DOCUMENT EXCERPT:
+ + + + +

Federal versus state laws. Mandatory versus voluntary laws. Which is the clear path for GMO labeling?
A new, federal GMO-labeling bill, the “Safe and Accurate Food Labeling Act” (HR 4432), would in effect negate the state-level GMO-labeling laws that are growing more common each day. In fact, HR 4432 came on the heels of news that Vermont was just steps away from passing its own GMO-labeling bill-without the infamous “trigger clause” that paralyzes, for now, GMO-labeling laws in Maine and Connecticut.
Although mandatory, HR 4432 doesn’t require GMO labeling of everyone. As a press release from Congressman Mike Pompeo (R-KS), who partnered with Congressman G. K. Butterfield (D-NC) on the bill, states, “The Safe and Accurate Food Labeling Act of 2014 would establish a federal labeling standard for foods with genetically modified ingredients, giving sole authority to the Food and Drug Administration to require mandatory labeling on such foods if they are ever found to be unsafe or materially different from foods produced without GM ingredients.”
In other words, HR 4432 takes the stance that GMO ingredients are, for the most part, okay. Indeed, as Pompeo’s press release goes on to state, “Contrary to claims by activists, there is no scientific evidence that suggests that foods that contain GMOs are anything but safe.”
Leaving aside, for now, the hotbed debate on GMO safety, I spoke to Michael McGuffin, president of the American Herbal Products Association (AHPA; Silver Spring, MD), about the need for a federal versus a state law. For the record, AHPA officially advocates for a federal voluntary-and not a mandatory-GMO-labeling law.
It’s clear that a scattering of individual state laws would quickly hamper interstate commerce. Not only that, but, as McGuffin points out, “Until we have a federal standard, I’m told that there are other organizations that are now going to come up with their own brand of non-GMO [seals or verification programs]… and then there will be a third, and then a 33rd. And then how will consumers be served if what you’ve got is 33 different meanings for ‘non-GMO,’ or ‘GMO free,’ or ‘less GMO,’ or ‘hardly GMO,’ or ‘GMO friendly,’ or who knows what?” he asks.

+ + + + +

SOURCE DATA:
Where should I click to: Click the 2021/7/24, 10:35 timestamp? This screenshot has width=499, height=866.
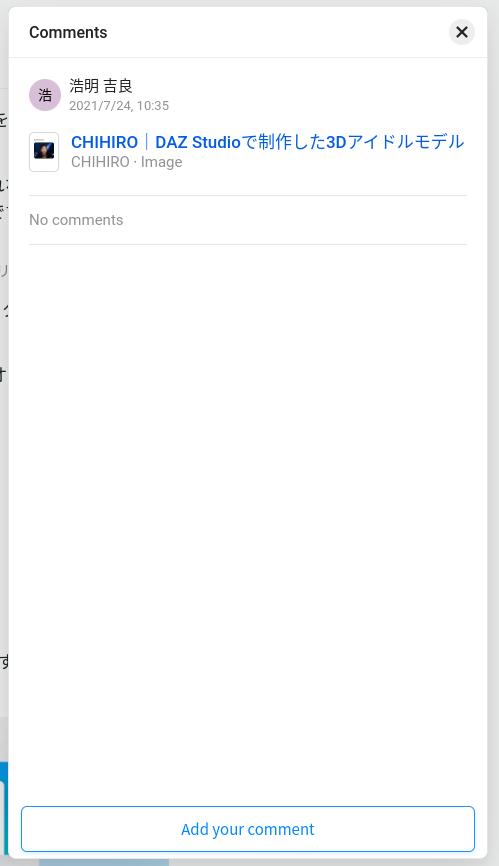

+ + + + +

QUESTIONS TO ANSWER:
a. Return the passage of the GMO-labeling article that begins at the words "In other words, HR" and stops after the words "a mandatory-GMO-labeling law.", copied word for word.
b. Write the next part of the article on federal versus state GMO-labeling laws, picking up right after its final sentence.

EXERCISE ANSWERS:
a.
In other words, HR 4432 takes the stance that GMO ingredients are, for the most part, okay. Indeed, as Pompeo’s press release goes on to state, “Contrary to claims by activists, there is no scientific evidence that suggests that foods that contain GMOs are anything but safe.”
Leaving aside, for now, the hotbed debate on GMO safety, I spoke to Michael McGuffin, president of the American Herbal Products Association (AHPA; Silver Spring, MD), about the need for a federal versus a state law. For the record, AHPA officially advocates for a federal voluntary-and not a mandatory-GMO-labeling law.

b.
The federal-yet still voluntary-Organic Foods Production Act of 1990 would be a good model for a federal GMO-labeling law, McGuffin says. That law defines organic regulations at the federal helm-but companies can choose whether or not to participate. If companies choose to adhere to the federal standard and comply with the rules of USDA’s National Organic Program (NOP), as determined by state or third-party certification, they can market their products as “USDA Organic.”
The Organic Foods Production Act does not prevent states from creating their own organic laws. And McGuffin says he’s undecided on whether or not a federal law forbidding states from creating their own GMO-labeling laws is the right way. But, he points out, the NOP program works so well and is so well-managed at the federal level that no state has chosen to create a law of its own. “If a federal standard is good enough, we think that states would accept a federal voluntary standard.”
“I think most legislators are not motivated to whimsically create burdens on interstate commerce [by mandating separate legislation for an individual state]. They’re not going to do that,” he adds.
We may well need a federal law, but HR 4432 will likely not be it, McGuffin predicts. “For one thing, the 113th Congress isn’t passing much of anything,” he says. “It’s a lame-duck Congress, the election is in November, and there is resistance to getting big issues addressed at this time.”
Also, “My initial sense is that this bill will be viewed as an unworkable or unnecessary compromise,” McGuffin says.
A voluntary law could be just the sort of compromise we need.